Lighttpd

Is this behaviour of "the Server requesting the Certificate from the Client even when the Client opts for Basic Authentication" expected ?

You are confusing separate concepts.

TLSv1.2 and TLSv1.3 are different and TLSv1.3 may handle client certificate request differently.

TLS negotiation occurs before the encrypted HTTP request. If the TLS negotiation did not occur beforehand, then the HTTP request would not be encrypted.
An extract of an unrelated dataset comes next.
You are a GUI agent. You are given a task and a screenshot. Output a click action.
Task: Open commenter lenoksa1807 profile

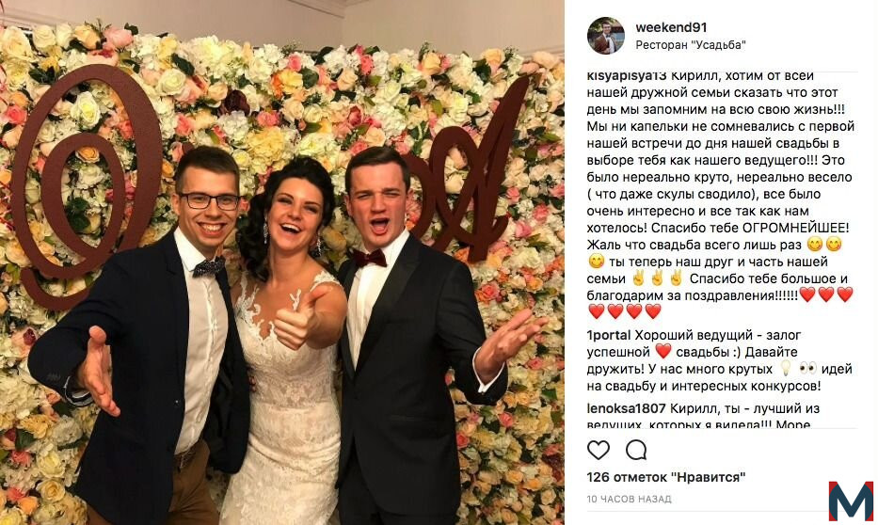point(626,408)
If lighttpd is configured to request client certificate auth, then lighttpd does so during TLS negotiations, and this happens before the HTTP request and therefore before it is known whether or not the client sent an HTTP request containing Basic Auth Authorization request header.

or is there any configurable option to disable the Server from requesting the CLient Certificate ?

ssl.verifyclient.activate

However, as noted above, the HTTP request is not known before TLS negotiation, so ssl.verifyclient.activate must be configured before TLS negotiation, and is therefore effective only in lighttpd.conf global config scope and $SERVER["socket"] config scope.
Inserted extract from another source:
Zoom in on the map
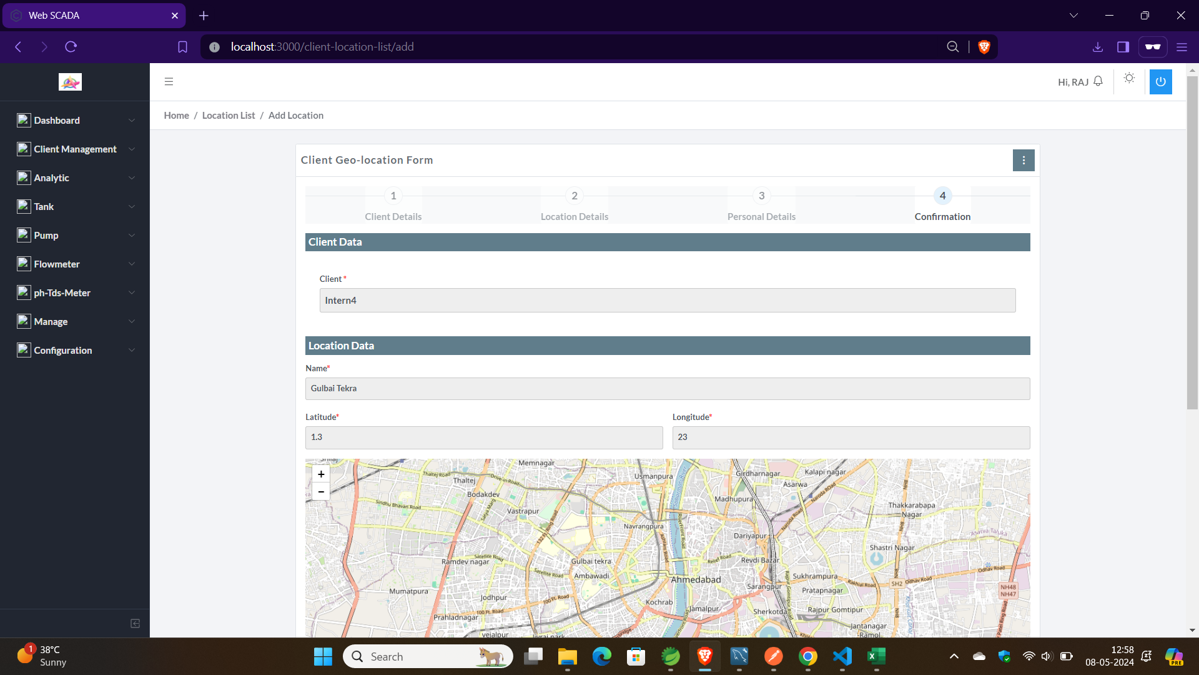The width and height of the screenshot is (1199, 675). 321,474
Aside: lighttpd 1.4.45 (released Jan 2017) is outdated. Your systems are running ancient software, and are likely also running ancient openssl libraries which may have known bugs or vulnerabilities. You should strongly consider updating your systems. The current lighttpd release is lighttpd 1.4.67 (released Sep 2022), and lighttpd 1.4.68 is scheduled to be released in Jan 2023. Your systems are at least 22 (!!!) lighttpd releases out-of-date!!!
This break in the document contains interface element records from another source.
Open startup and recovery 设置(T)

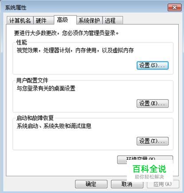(x=153, y=141)
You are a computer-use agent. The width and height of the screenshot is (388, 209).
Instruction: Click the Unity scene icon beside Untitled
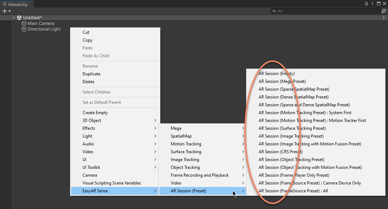[x=19, y=18]
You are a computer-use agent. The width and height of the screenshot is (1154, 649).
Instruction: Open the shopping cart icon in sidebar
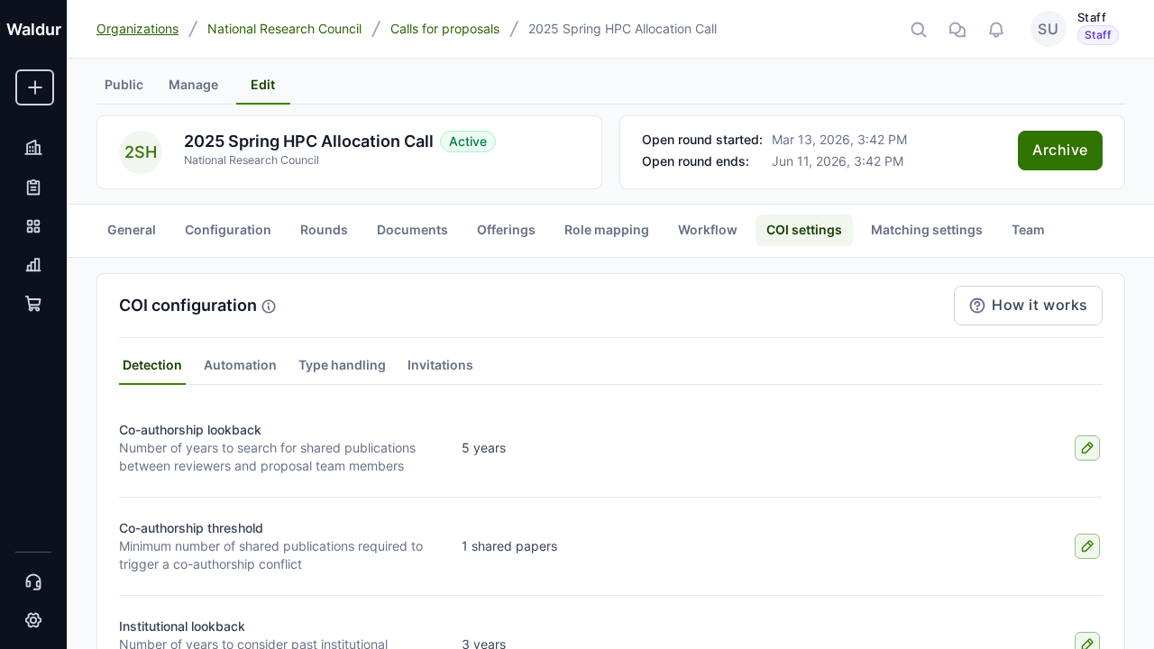(33, 304)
@gstrauss Thanks for the quick reply.

TLSv1.2 and TLSv1.3 are different and TLSv1.3 may handle client certificate request differently.

We would like to know in terms of handling client certificate request, how different is TLSv1.3 from TLSv1.2.

We would like to know in terms of handling client certificate request, how different is TLSv1.3 from TLSv1.2.

Cool. Sounds like you have some research to do. A search engine is a good place to start.